I know what you mean.  When I make mac n cheese I eat the whole pot of it!!  That's why I hardly ever keep it here.


----------



## Cookie (Jun 30, 2016)

I do love pasta but don't keep much around these days. I prefer a very thin Capellini, with a light sauce for when I need a little boost of mood enhancing carbs.  Lately I've been sticking to my brown rice, sauteed tofu  and veggies, easy and nutritious for summer.  Winter its a different story when I crave my special spinach lasagna.


----------



## Lon (Jun 30, 2016)

Check out DREAMFIELD'S for a healthier pasta.


----------



## Lon (Jun 30, 2016)

http://www.trydreamfields.com/ppc_D...YIjfET3dcyitNTp7xf7t8EPOvoKt787PpMaAsSI8P8HAQ


----------



## Ruthanne (Jun 30, 2016)

Thanks for the link Lon.  Looks good!


----------



## Eric (Jul 18, 2016)

I like spaghetti and lasagna a lot.


----------



## SeaBreeze (Jul 18, 2016)

Butterfly said:


> SB -- every time I try wholewheat pasta it seems gummy and yucky.  Is there a trick to cooking it?  I like al dente pasta, but I can't seem to make the whole wheat ones come out that way no matter what I try.

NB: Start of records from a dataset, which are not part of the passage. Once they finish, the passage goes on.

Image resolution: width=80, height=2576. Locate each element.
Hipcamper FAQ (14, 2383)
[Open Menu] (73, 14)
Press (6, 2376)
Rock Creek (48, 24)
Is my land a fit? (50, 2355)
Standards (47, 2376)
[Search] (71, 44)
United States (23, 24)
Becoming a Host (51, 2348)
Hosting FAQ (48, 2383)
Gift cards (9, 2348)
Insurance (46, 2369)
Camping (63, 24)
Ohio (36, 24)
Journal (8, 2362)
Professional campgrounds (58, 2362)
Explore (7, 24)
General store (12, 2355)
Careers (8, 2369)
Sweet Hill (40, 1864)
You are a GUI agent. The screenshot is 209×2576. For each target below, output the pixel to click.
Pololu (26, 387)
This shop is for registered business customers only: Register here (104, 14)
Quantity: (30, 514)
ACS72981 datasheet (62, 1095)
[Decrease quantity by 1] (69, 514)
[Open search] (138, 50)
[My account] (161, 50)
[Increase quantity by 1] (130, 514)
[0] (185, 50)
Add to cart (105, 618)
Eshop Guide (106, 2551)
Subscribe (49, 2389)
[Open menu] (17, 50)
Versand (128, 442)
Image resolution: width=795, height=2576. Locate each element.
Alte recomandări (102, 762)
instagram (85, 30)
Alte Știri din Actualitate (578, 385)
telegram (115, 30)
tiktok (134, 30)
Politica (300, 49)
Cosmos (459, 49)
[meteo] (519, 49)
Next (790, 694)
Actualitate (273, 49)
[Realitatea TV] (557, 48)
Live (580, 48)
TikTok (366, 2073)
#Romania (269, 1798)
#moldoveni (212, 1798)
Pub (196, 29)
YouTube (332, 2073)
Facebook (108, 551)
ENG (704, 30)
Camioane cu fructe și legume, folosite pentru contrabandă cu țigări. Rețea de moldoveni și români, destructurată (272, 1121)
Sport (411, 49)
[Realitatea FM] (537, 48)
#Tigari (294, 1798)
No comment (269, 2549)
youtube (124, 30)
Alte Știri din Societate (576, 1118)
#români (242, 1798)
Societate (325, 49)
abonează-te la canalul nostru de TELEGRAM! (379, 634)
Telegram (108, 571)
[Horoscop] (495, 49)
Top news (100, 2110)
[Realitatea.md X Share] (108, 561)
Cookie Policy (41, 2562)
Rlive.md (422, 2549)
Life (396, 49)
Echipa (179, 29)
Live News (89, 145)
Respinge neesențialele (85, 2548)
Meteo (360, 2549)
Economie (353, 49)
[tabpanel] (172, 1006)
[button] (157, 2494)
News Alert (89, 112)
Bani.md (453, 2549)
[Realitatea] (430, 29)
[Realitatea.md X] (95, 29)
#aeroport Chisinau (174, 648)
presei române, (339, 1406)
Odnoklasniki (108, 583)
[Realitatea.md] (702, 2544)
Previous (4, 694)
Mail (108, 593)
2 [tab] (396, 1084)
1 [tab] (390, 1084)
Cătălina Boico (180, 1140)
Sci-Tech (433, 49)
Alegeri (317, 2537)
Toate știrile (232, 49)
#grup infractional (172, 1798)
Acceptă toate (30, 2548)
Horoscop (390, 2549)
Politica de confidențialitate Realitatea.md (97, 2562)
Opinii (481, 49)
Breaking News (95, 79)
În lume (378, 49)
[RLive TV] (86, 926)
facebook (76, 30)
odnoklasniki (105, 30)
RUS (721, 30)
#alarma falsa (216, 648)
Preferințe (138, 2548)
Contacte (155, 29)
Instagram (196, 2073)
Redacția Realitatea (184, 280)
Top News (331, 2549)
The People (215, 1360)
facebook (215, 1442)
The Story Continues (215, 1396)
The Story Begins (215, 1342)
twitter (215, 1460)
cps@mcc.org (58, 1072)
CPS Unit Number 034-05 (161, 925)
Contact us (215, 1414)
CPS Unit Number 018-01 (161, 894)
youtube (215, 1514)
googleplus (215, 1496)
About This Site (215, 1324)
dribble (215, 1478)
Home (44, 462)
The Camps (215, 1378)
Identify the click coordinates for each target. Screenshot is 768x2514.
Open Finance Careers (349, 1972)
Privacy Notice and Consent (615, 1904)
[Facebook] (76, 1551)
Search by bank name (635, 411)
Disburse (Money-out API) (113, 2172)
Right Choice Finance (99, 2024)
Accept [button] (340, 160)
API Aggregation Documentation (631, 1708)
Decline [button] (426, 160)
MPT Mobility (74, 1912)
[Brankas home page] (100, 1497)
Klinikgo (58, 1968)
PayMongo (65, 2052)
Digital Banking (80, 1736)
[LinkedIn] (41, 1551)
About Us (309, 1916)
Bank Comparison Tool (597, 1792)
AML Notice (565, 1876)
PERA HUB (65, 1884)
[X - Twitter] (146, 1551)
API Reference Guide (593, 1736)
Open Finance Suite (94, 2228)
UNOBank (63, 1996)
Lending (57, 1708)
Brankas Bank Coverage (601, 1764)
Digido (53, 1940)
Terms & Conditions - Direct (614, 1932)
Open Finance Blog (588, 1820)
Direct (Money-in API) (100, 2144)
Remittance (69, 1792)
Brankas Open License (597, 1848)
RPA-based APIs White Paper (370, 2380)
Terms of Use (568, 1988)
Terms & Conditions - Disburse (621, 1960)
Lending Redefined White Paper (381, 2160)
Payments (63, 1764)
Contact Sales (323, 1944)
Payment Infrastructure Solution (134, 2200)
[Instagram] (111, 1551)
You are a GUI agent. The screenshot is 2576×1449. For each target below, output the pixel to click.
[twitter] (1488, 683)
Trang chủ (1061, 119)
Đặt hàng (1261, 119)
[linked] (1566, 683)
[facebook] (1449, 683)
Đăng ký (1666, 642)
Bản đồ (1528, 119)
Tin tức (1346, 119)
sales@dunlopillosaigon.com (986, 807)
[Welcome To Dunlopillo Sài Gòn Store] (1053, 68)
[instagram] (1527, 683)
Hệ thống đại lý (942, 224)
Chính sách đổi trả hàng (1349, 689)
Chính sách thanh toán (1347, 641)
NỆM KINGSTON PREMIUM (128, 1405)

Butterfly, I usually put a drop of olive oil and dash of sea salt in the water, wait unti it come to a full rapid boil and stir the spaghetti/pasta a couple of times while it's cooking.  Normally it's ready in around 13 minutes, no longer.  I start tasting strands at around 10 mins. just in case, we both like our pasta on the al dente side too.


----------



## chic (Jul 19, 2016)

I have it with stir fry. Pasta is from Asia anyway and tastes fine when served with Asian dishes.


----------



## QuickSilver (Jul 19, 2016)

I have been turning Zucchini and Yellow Squash into pasta using a veggie spiral cutter.   Of course it's NOT pasta.. but at least it looks like it and is much easier on the waistline.


----------